● **Objective**
Please express the lines of the records starting at the line that contains "This screenshot has height=395, width=598." and ending at the line that contains "Action: pyautogui.click(x=287, y=345)" as a JSON list of strings, one string per line, leaving out blank lines.

● **Lines of data**
>>>
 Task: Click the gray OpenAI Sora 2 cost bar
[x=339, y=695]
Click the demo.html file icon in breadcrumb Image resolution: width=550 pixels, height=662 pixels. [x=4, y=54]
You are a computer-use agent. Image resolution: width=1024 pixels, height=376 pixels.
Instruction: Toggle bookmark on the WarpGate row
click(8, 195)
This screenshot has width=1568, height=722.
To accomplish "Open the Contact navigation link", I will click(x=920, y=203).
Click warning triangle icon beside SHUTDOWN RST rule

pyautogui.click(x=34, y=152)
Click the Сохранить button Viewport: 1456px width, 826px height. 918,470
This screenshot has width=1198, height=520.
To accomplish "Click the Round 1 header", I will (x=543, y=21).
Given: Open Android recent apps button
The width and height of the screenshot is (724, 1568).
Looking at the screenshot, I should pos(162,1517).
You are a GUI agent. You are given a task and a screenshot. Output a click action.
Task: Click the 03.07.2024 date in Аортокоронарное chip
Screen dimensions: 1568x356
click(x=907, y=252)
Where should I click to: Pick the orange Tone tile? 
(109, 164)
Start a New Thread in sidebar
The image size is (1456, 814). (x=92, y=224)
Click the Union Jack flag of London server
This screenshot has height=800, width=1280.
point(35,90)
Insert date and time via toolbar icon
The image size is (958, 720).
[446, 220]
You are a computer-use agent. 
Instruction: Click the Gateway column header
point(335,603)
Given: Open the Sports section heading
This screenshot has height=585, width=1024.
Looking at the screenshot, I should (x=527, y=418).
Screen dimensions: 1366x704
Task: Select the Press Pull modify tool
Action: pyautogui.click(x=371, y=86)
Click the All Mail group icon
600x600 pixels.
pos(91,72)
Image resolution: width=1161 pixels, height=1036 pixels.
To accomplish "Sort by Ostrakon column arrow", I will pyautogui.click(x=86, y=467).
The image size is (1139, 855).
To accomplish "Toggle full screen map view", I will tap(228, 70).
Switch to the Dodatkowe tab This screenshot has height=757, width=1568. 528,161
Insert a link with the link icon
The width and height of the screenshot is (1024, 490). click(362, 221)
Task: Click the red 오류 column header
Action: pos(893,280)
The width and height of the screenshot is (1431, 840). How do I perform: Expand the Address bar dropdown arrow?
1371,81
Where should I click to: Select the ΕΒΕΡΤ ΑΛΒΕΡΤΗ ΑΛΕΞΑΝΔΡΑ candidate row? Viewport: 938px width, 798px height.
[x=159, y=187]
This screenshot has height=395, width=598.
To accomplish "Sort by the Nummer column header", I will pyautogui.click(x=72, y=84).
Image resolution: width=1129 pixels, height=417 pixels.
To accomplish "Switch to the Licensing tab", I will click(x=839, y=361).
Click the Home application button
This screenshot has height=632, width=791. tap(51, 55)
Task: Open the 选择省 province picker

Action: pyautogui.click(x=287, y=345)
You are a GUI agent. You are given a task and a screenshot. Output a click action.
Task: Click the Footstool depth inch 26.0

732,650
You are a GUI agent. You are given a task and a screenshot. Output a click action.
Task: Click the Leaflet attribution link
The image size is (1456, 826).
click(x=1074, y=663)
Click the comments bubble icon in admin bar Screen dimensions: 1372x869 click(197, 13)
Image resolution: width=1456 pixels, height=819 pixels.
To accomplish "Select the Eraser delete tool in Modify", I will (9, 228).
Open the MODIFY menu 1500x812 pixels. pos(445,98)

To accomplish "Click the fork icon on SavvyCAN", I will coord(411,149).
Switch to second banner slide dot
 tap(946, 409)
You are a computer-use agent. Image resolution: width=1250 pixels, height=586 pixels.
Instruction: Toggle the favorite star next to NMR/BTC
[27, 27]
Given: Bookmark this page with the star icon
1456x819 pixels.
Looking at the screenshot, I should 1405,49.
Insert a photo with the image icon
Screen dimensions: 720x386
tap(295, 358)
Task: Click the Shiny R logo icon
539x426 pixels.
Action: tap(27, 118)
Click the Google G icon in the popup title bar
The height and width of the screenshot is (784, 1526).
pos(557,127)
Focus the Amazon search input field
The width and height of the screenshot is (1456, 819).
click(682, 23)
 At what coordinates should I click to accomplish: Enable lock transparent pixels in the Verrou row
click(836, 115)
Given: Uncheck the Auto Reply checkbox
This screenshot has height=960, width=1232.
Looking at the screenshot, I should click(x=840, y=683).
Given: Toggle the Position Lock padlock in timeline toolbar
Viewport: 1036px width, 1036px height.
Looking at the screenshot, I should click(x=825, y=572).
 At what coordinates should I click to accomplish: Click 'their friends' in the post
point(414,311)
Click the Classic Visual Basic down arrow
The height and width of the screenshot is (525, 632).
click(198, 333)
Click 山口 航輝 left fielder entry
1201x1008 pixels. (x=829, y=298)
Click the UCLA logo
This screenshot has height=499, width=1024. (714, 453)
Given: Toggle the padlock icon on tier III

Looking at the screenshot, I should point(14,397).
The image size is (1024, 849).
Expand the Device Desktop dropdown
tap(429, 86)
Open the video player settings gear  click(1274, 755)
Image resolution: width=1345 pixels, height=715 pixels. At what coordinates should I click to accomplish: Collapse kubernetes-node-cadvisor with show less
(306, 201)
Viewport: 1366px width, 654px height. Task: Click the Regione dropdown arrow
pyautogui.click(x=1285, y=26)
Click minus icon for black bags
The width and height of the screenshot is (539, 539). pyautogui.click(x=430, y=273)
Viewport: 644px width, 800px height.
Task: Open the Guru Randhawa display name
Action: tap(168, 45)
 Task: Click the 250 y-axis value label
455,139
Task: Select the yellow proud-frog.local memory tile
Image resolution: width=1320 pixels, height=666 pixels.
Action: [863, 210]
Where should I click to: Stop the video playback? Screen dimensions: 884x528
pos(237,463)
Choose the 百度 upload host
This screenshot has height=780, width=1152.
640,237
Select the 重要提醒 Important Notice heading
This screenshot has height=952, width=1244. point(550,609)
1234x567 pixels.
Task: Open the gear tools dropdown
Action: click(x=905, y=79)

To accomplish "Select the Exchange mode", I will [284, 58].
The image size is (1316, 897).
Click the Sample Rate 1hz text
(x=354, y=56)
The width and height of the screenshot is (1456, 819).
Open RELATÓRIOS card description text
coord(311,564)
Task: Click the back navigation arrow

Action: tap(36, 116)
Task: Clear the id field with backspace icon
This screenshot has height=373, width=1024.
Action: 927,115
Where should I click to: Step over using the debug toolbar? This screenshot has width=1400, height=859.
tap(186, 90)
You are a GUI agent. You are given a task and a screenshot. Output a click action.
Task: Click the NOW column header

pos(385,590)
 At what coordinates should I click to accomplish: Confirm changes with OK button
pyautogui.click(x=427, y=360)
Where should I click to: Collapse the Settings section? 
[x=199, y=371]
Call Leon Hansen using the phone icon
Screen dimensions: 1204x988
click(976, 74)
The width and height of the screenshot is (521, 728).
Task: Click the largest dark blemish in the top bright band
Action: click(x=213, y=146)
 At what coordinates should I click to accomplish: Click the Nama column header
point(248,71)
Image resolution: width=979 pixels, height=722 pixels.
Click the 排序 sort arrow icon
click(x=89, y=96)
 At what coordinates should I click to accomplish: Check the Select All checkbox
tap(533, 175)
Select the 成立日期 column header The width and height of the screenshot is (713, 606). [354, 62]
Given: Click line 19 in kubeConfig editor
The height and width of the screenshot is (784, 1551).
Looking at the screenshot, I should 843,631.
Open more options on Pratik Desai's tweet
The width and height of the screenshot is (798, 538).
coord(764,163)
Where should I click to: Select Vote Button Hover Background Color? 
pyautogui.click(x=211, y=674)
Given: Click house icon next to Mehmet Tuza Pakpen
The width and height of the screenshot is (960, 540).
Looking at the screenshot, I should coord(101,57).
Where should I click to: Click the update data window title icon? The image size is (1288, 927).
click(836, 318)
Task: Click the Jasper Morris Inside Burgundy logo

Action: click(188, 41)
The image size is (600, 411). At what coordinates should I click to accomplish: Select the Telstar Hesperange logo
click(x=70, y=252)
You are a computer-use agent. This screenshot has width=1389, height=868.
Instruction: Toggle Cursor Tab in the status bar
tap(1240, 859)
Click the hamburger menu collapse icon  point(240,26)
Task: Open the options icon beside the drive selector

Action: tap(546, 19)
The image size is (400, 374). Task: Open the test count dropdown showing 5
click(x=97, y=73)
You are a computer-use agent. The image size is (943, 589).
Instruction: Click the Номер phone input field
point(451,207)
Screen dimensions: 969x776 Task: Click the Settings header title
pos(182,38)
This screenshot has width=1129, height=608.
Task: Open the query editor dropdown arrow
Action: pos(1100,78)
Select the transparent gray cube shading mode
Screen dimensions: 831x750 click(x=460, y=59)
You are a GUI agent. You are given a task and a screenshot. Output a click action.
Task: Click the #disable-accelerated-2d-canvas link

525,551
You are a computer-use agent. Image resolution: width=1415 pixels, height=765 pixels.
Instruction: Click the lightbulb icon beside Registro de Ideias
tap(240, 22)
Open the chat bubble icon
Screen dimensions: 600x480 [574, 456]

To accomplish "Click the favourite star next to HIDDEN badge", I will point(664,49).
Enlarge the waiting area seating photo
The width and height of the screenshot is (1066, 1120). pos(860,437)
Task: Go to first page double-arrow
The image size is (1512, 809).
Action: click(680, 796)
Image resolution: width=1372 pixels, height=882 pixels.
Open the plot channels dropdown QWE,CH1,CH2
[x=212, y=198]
<<<
● **Answer to this task**
[
  "This screenshot has height=395, width=598.",
  "To accomplish \"Sort by the Nummer column header\", I will pyautogui.click(x=72, y=84).",
  "Image resolution: width=1129 pixels, height=417 pixels.",
  "To accomplish \"Switch to the Licensing tab\", I will click(x=839, y=361).",
  "Click the Home application button",
  "This screenshot has height=632, width=791. tap(51, 55)",
  "Task: Open the 选择省 province picker",
  "Action: pyautogui.click(x=287, y=345)"
]